Concerning universals, that makes sense. In my treatment of universals, in this blog, I proposed that the particulars are not merely contained in the universal, and do not “derive from it”, as some kind of “reflection” of a Platonic “ideal object”, but on the contrary feed, constitute the cloud of possible denotations, developed from interaction between people in using the word. So here also, instead of the cloud being a wave, it is a deposit of earlier interactions.
I used the example, in a newspaper, with a picture, of a man using a stuffed cow for a chair, and so this became an additional possibility for denotation, in the cloud. Walking past a pasture with cows, one might then point and say: “look what a beautiful chair”.

There still remains ambiguity, now concerning the sentence as a whole, in differences of interpretation and understanding between people. They also take part in the interaction.   

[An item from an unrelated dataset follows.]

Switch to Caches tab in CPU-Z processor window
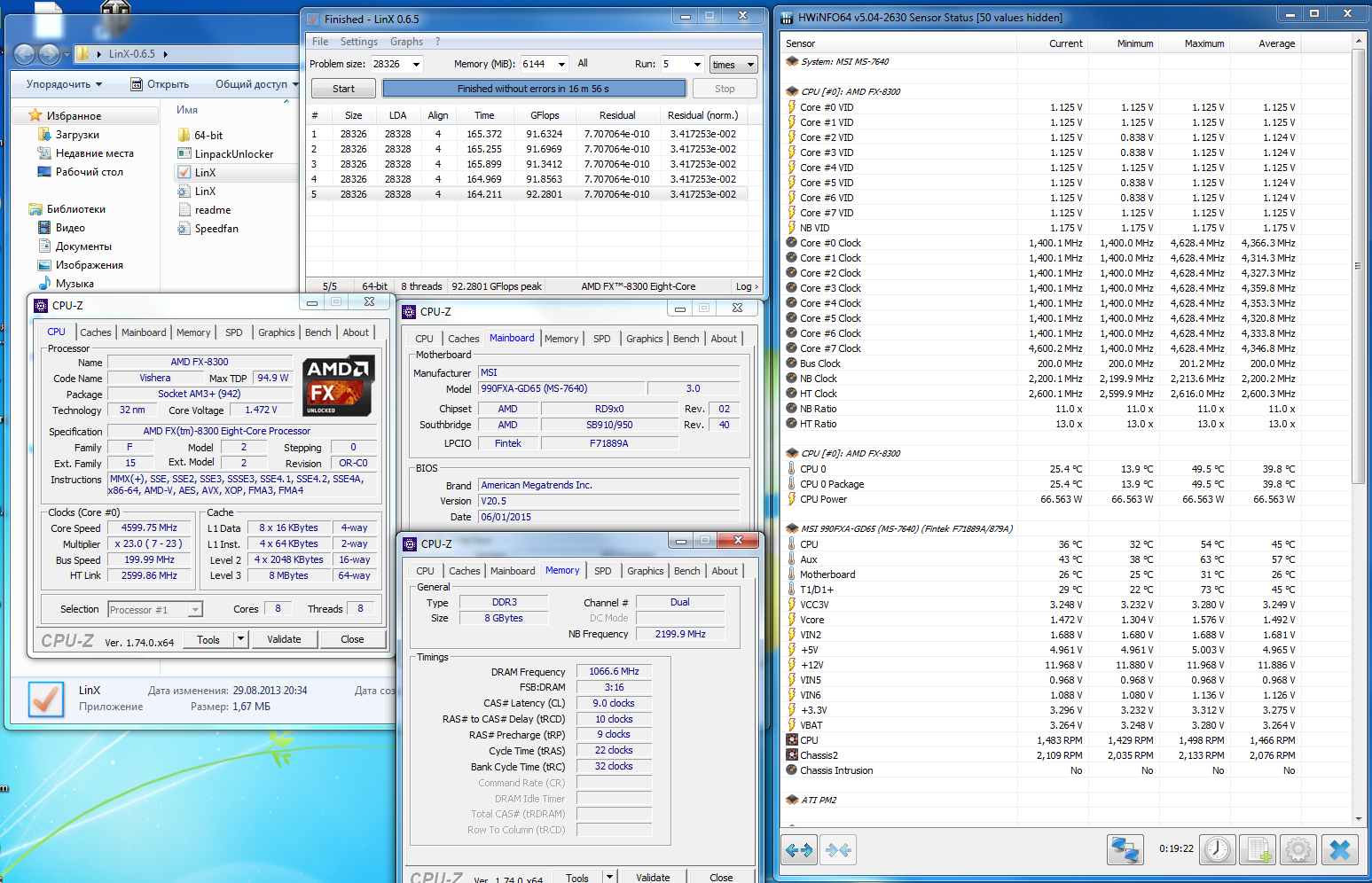 [96, 332]
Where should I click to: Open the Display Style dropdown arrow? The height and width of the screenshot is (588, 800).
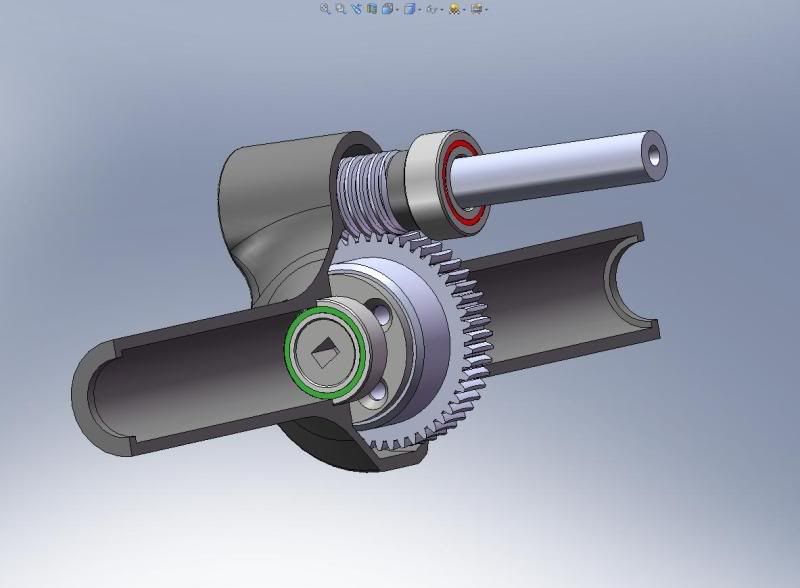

Quantum theory and language seem to share what earlier I called an “object bias”. The objects involved (elementary particles, words) are seen in terms of objects moving in Newtonian time and space, but they are not like that. Earlier, I used the example of “chair”. A particular chair does not change colour or drop it legs when moved from one room to another, but the universal “chair” does change its meaning from one sentence to another.

Is this of any use? The notion of wave collapse from quantum theory did trigger the idea of a cloud of meaning for universals, and disambiguation, shrinking the cloud to a specific denotation, as a result of interaction, between words in a sentence and participants in discourse. I leave it to the reader to find this interesting or not.